Activity – Among the lines of this listing, count those that include "agent" and state the count by itself.

Input data –
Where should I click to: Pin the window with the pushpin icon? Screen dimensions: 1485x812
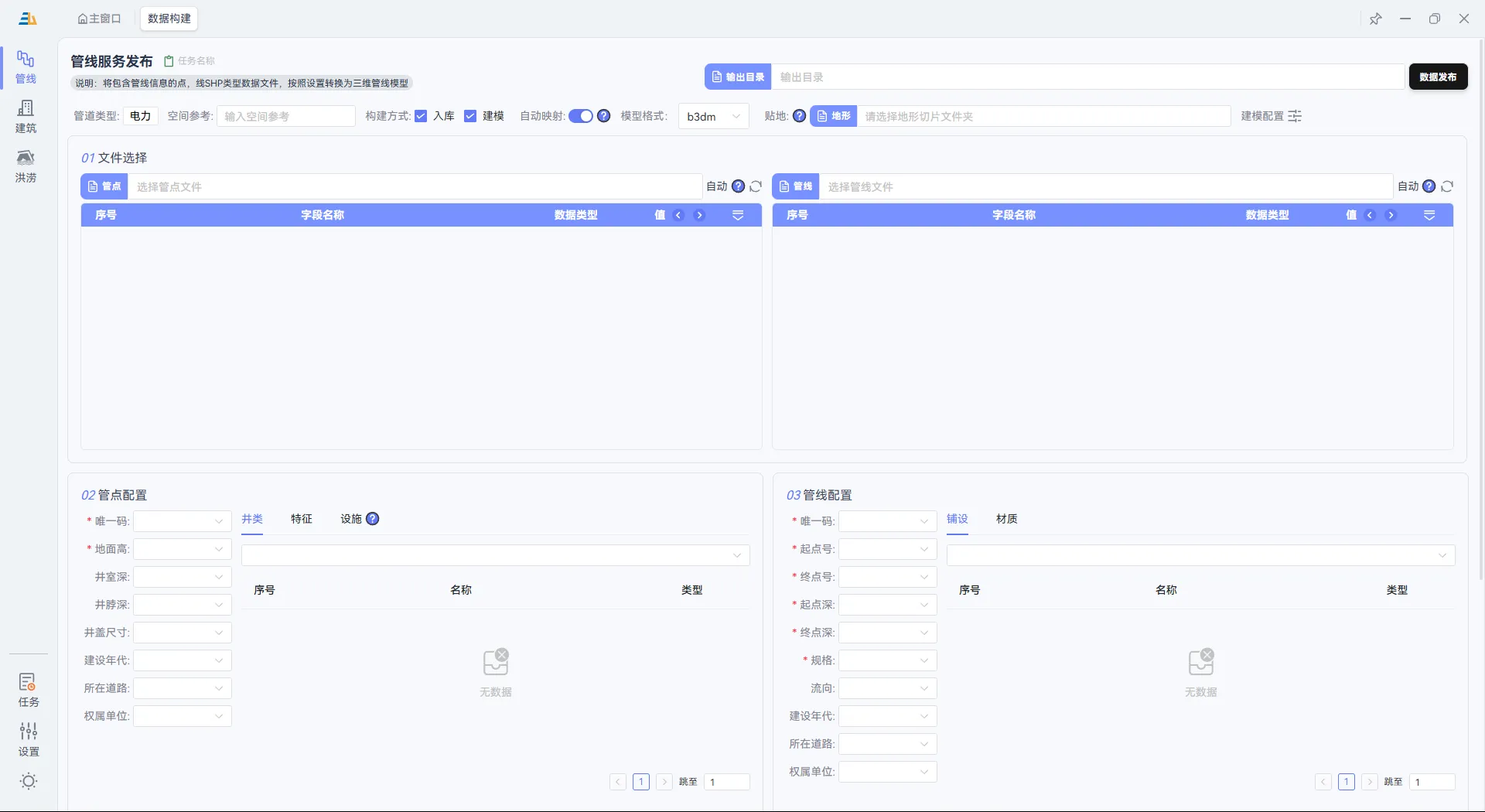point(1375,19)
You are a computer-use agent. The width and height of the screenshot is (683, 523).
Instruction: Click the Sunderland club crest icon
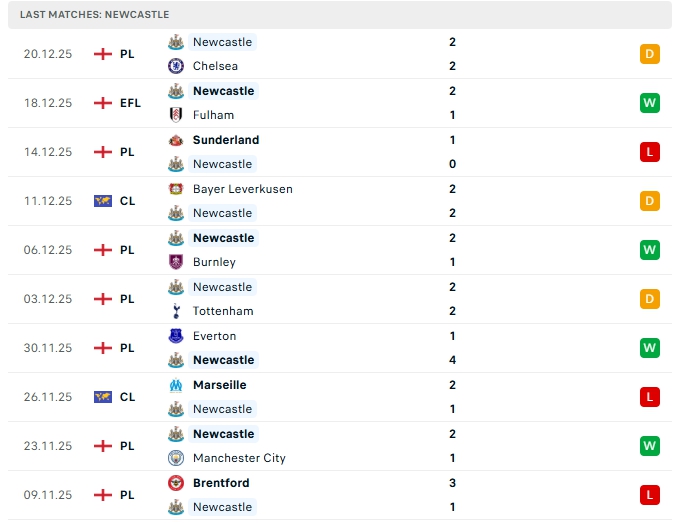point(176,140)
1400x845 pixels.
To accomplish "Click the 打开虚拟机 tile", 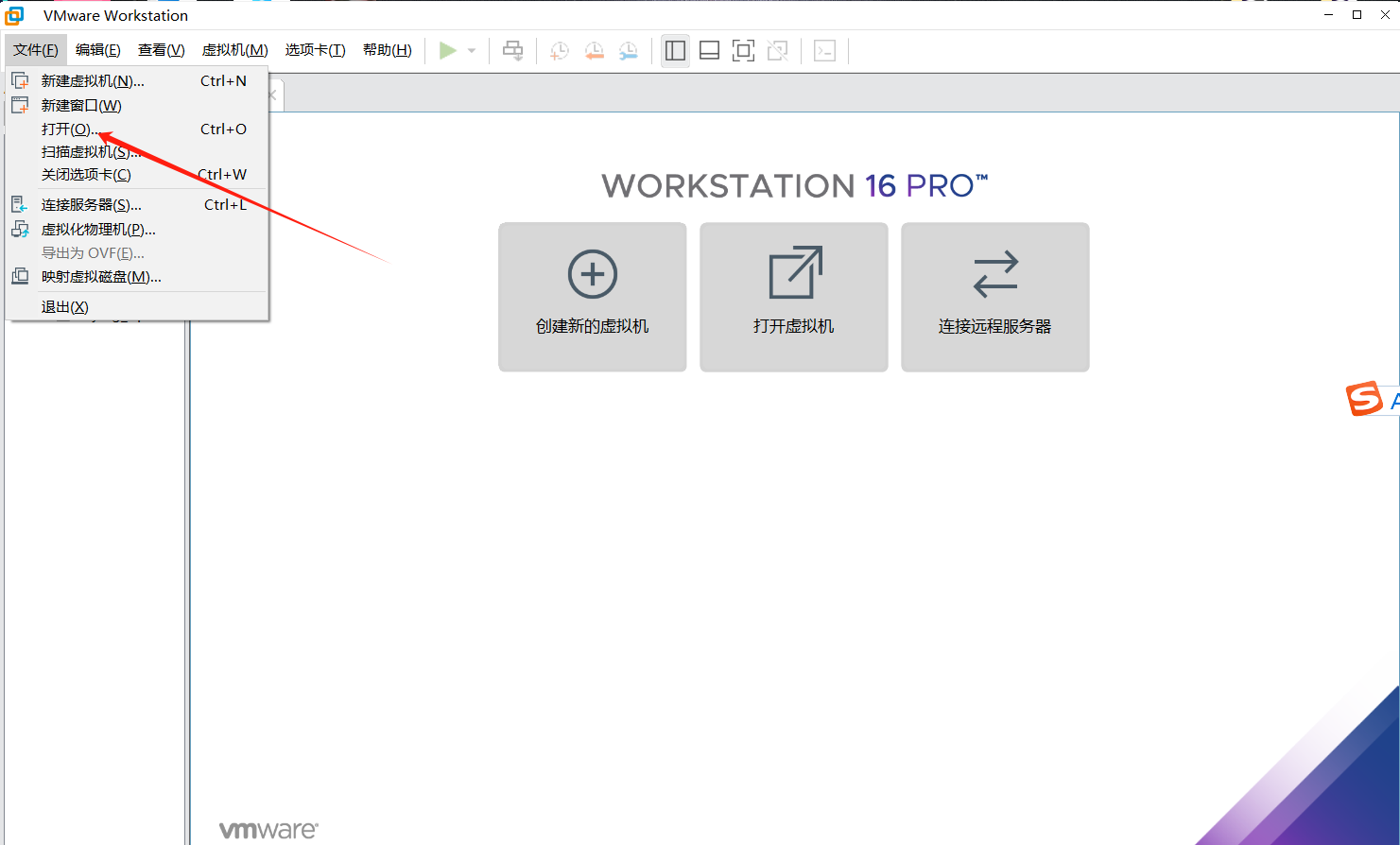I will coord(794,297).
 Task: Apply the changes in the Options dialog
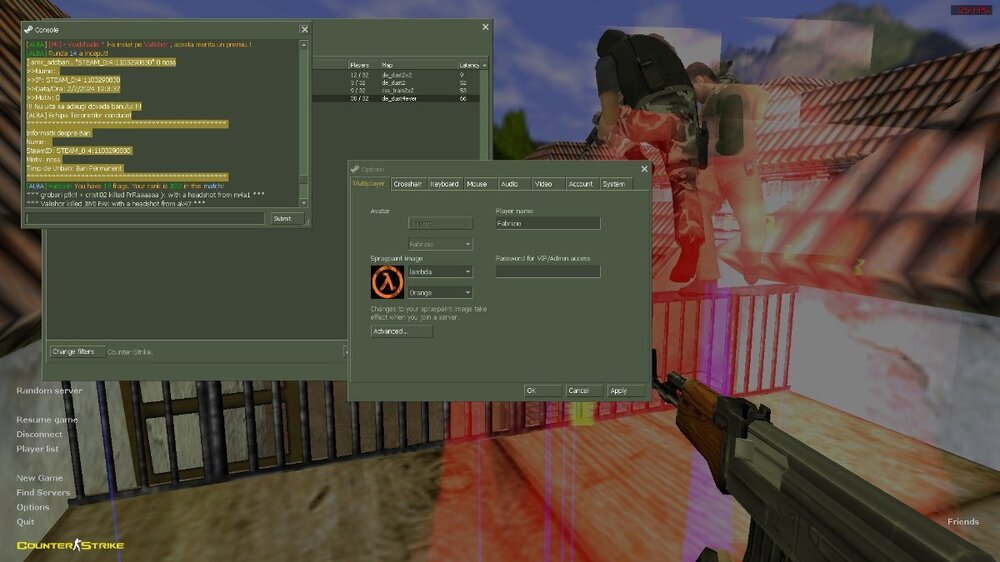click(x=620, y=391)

...

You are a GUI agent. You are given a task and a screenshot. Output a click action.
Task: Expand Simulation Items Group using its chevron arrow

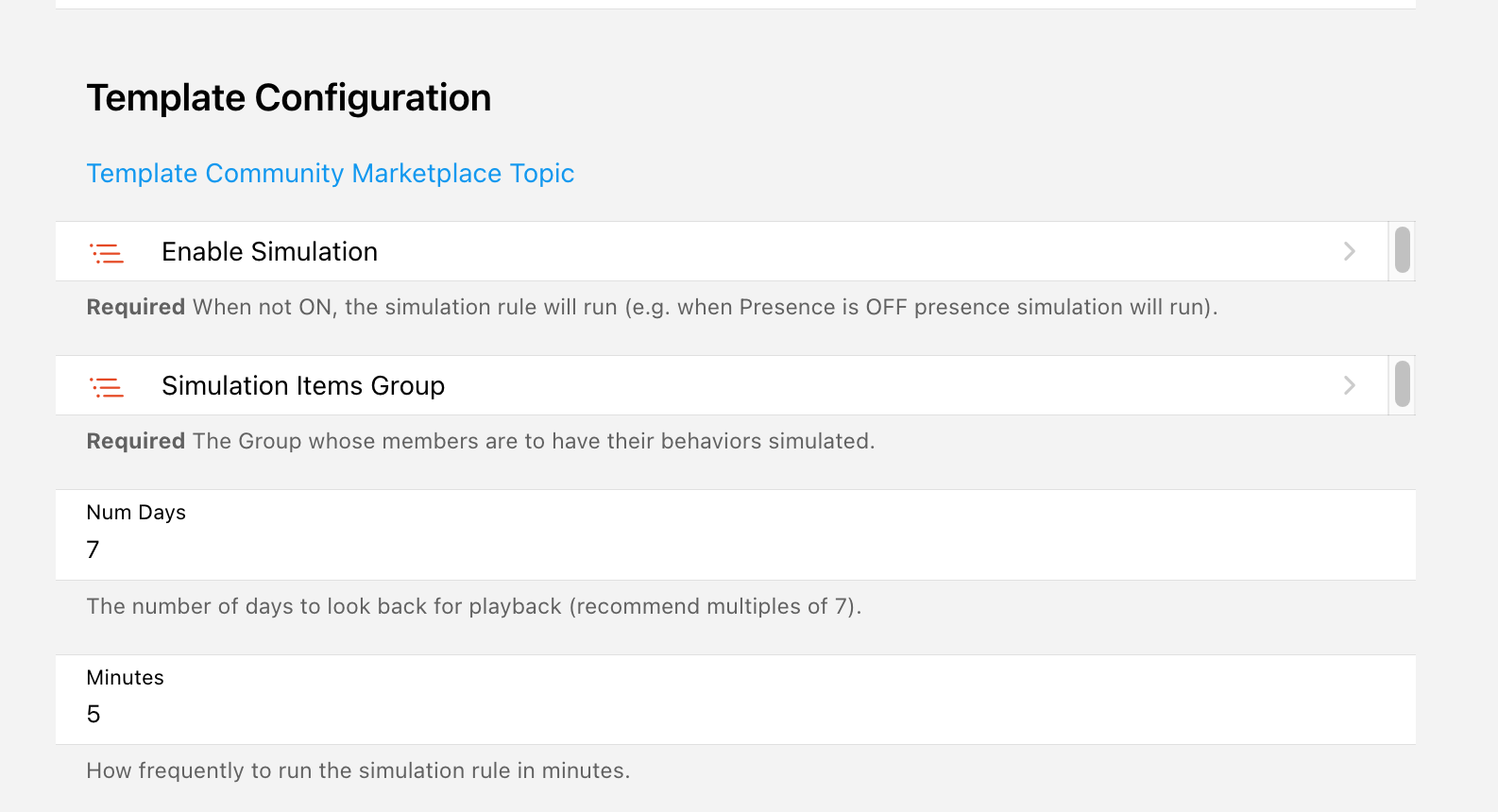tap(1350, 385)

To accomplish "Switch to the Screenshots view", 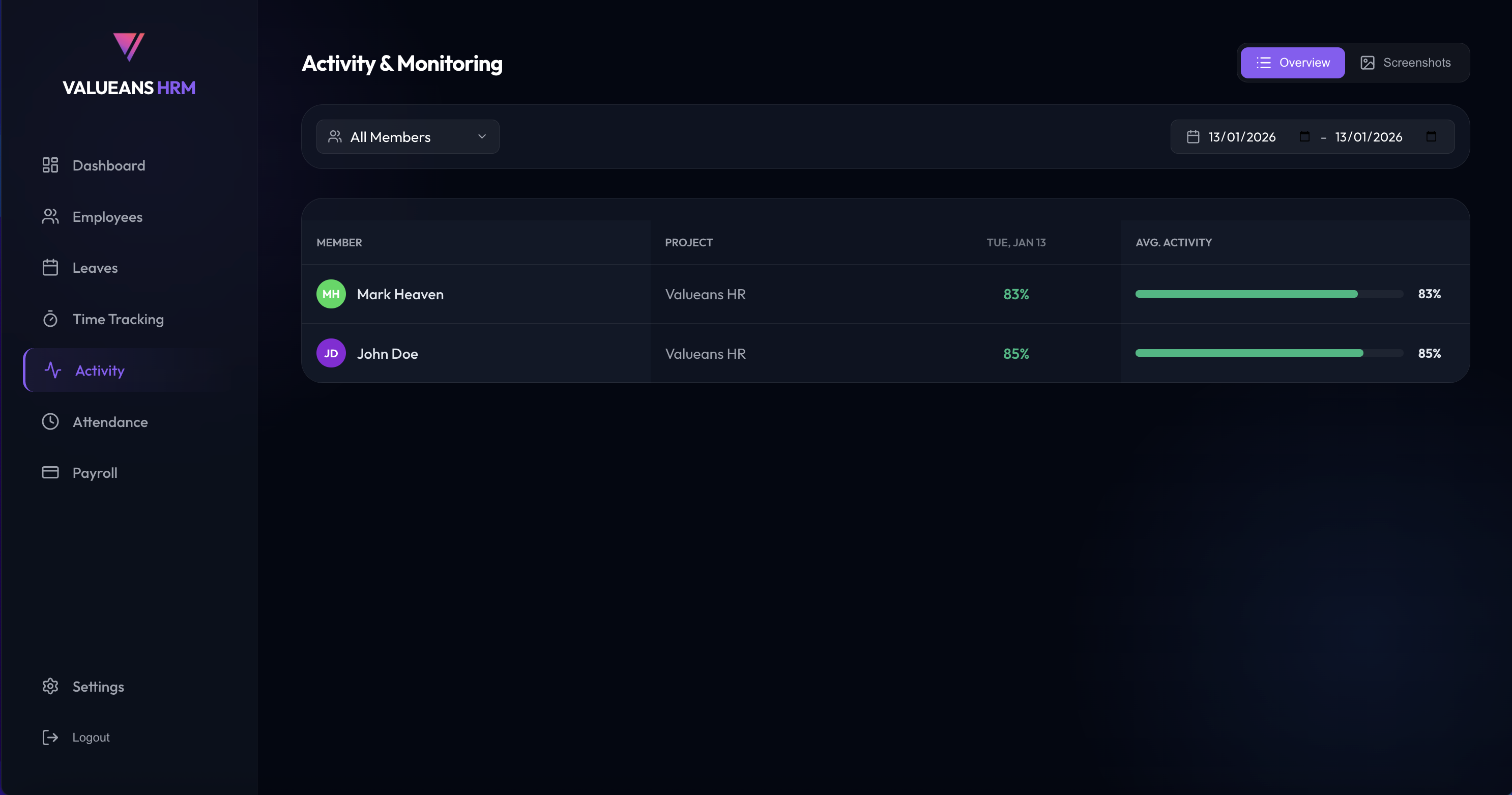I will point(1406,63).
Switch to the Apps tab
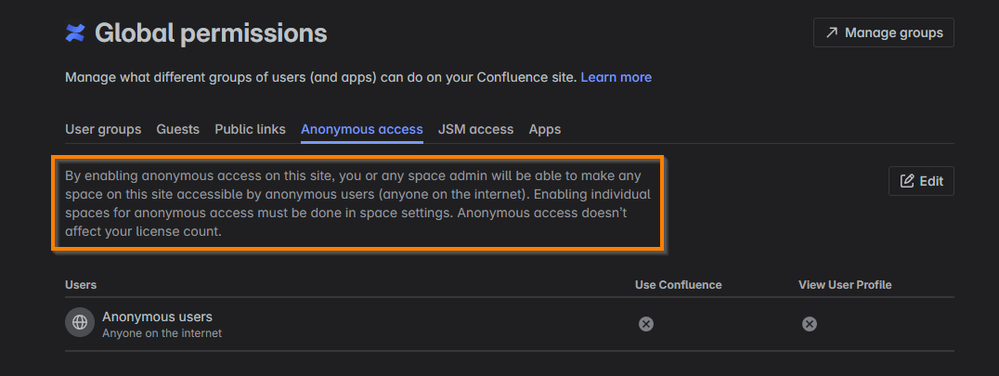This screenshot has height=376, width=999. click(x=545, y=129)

Exercise answer – 2